▸ **WHAT TO WORK ON**
A - In the passage on Fox News, reproduce the text word for word, starting with "Harper's reports that" and going on through "brink of psychosis.".
B - According to the passage on Fox News, which 1973 film was Paddy Chayefsky's corrosive satire of TV news?
C - Carry on the passage about Fox News from its final sentence.

▸ **SELECTED TEXT**
=====

The wondrous blessing God bestowed on Gustave Flaubert -- and on America's own great chroniclers of contagious stupidity, Mark Twain and H.L. Mencken -- is that they lived and died without imagining a thing like Fox News. It's easy to laugh at Rupert Murdoch's outrageous mongrel, the impossible offspring of supermarket tabloids, sitcom news spoofs, police-state propaganda mills and the World Wrestling Federation.

Fox News is an oxymoron and Cheech and Chong would have made a more credible team of war correspondents than Geraldo Rivera and Ollie North. Neither Saturday Night Live nor the 1973 film Network, Paddy Chayefsky's corrosive satire of TV news, could even approach the comic impact of Geraldo embedded, or of Fox's pariah parade, its mothball fleet of experts who always turn out to be disgraced or indicted Republican refugees. If Ed Meese, Newt Gingrich and Elliott Abrams couldn't fill your sails with mirth, you could count on the recently deposed Viceroy of Virtue and High Regent of Rectitude, my old schoolmate Blackjack Bill Bennett.

With its red-faced, hyperventilating reactionaries and slapstick abuse of lame "liberal" foils who serve them as crash dummies, Fox News could easily be taken as pure entertainment, even as inspired burlesque of the rightwing menagerie. But the problem -- in fact, the serious problem - is that Fox isn't kidding, and brownshirts aren't funny.

Harper's reports that Fox commentator Bill O'Reilly became so infuriated by the son of a 9-ll victim who opposed the war -- "I'm against it and my father would have been against it, too" -- that he cursed the man and even threatened him off-camera. A Fox TV anchor, one Neil Cavuto, celebrated the fall of Baghdad by informing all of us who opposed the war in March, "You were sickening then, you are sickening now." If reports are accurate, these troubled men are neither bad journalists nor even bad actors portraying journalists -- they're mentally unbalanced individuals whose partisan belligerence is pressing them to the brink of psychosis.

=====

▸ **LISTED RECORDS**
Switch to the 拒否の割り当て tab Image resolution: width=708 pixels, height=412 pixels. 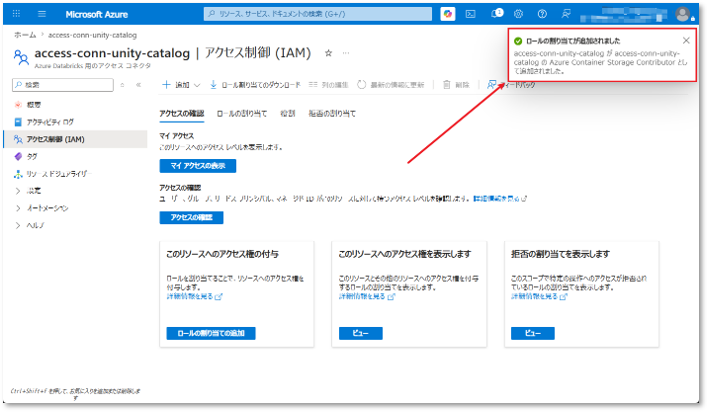point(332,113)
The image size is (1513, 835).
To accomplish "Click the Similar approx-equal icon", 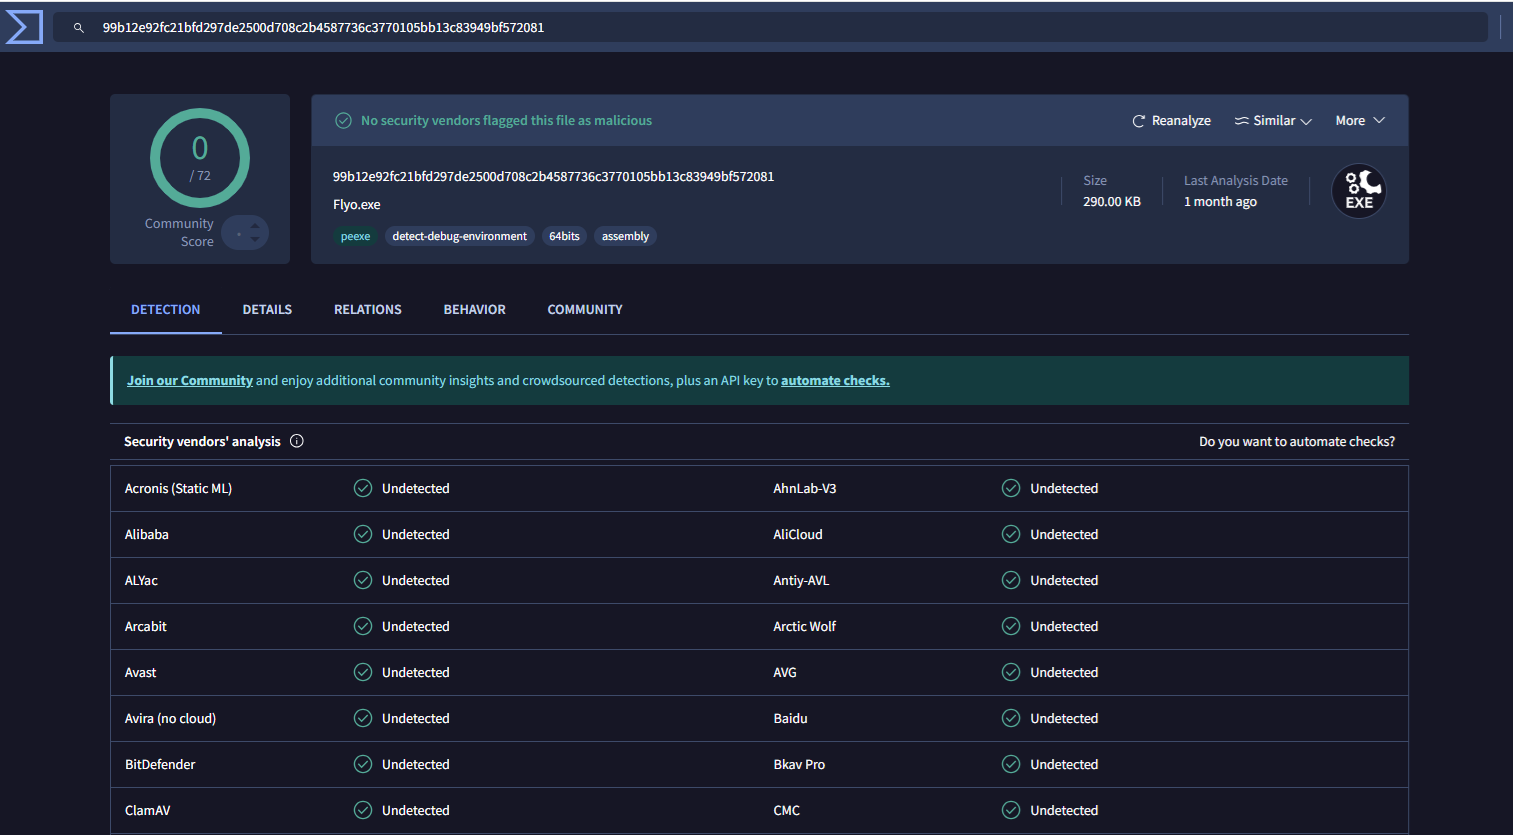I will 1241,121.
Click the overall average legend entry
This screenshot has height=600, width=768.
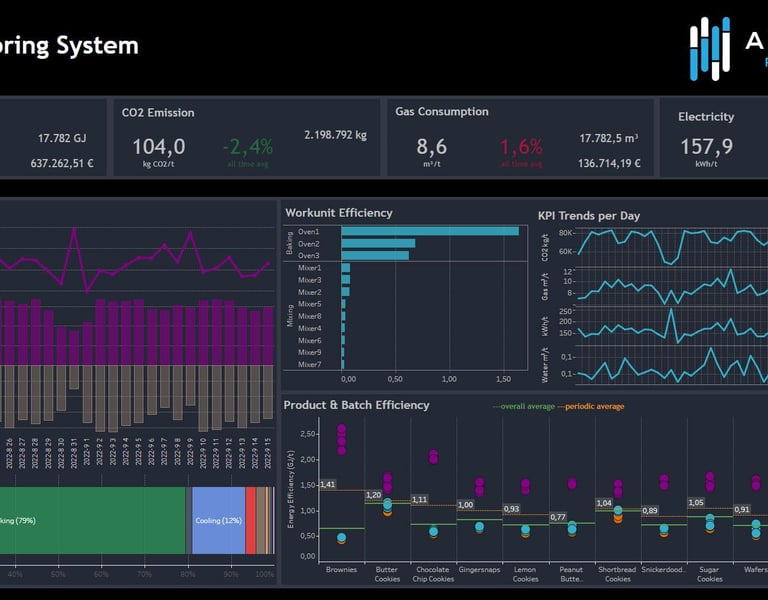tap(524, 406)
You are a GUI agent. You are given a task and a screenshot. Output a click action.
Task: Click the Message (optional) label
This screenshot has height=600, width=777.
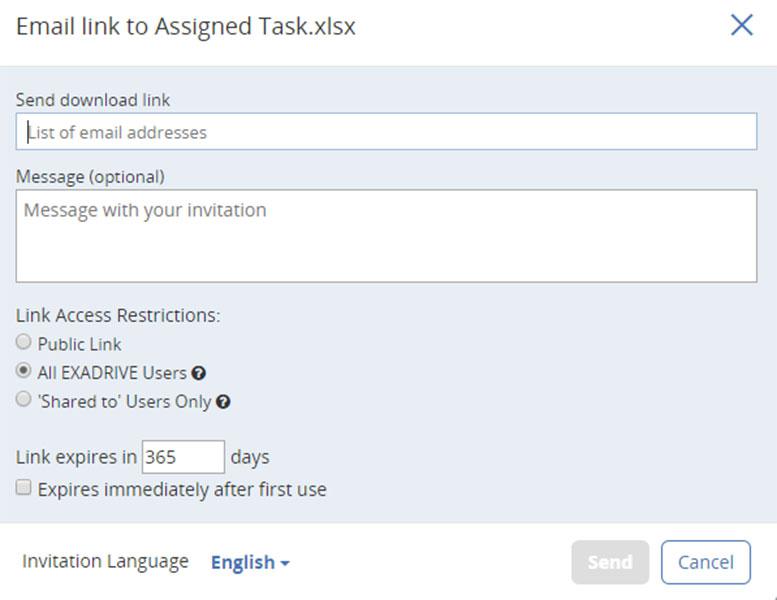tap(90, 176)
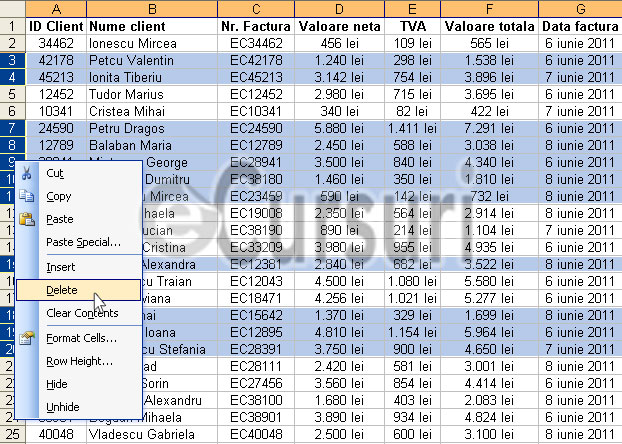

=====

▸ **EXERCISE RESPONSES**
A -
Harper's reports that Fox commentator Bill O'Reilly became so infuriated by the son of a 9-ll victim who opposed the war -- "I'm against it and my father would have been against it, too" -- that he cursed the man and even threatened him off-camera. A Fox TV anchor, one Neil Cavuto, celebrated the fall of Baghdad by informing all of us who opposed the war in March, "You were sickening then, you are sickening now." If reports are accurate, these troubled men are neither bad journalists nor even bad actors portraying journalists -- they're mentally unbalanced individuals whose partisan belligerence is pressing them to the brink of psychosis.

B - Network

C -
But the scariest thing about Fox and Rupert Murdoch, the thing that renders them all fear and no fun in a time of national crisis, is that they channel for the Bush administration as faithfully as if they were on the White House payroll. Like no other substantial media outlet in American history, Fox serves -- voluntarily -- as the propaganda arm of a controversial, manipulative, image-obsessed government. To watch its war coverage for even a minute was to grind your teeth convulsively at each Orwellian repetition of the Newspeak mantra, "Operation Iraqi Freedom." I swear I hate to stoop to Nazi analogies; but if Joseph Goebbels had run his own cable channel, it would have been indistinguishable from Fox News.

Fox's truculent patriotism is misleading, of course. Rupert Murdoch is not exactly an American patriot, he's not even exactly an American. Though he became an American citizen in 1985 (solely to qualify, under US law, as the owner of a TV network), the Australian Murdoch was already 54 and his tabloid formula had already polluted the media mainstreams in Australia and Great Britain. Murdoch is an insatiable parasite, a vampirish lamprey who fastens himself to English-speaking nations and grows fat on their cultural lifeblood, leaving permanently degraded media cultures in his wake. Rabid patriotism is a product he sells, along with celebrity gossip, naked women and smirky bedroom humor, in every country he contaminates. And a little "white rage" racism has always gone into his mix for good measure. ("He tried so hard to use race to sell his newspapers that he became known as "Tar Baby' Murdoch," Jimmy Breslin once charged.)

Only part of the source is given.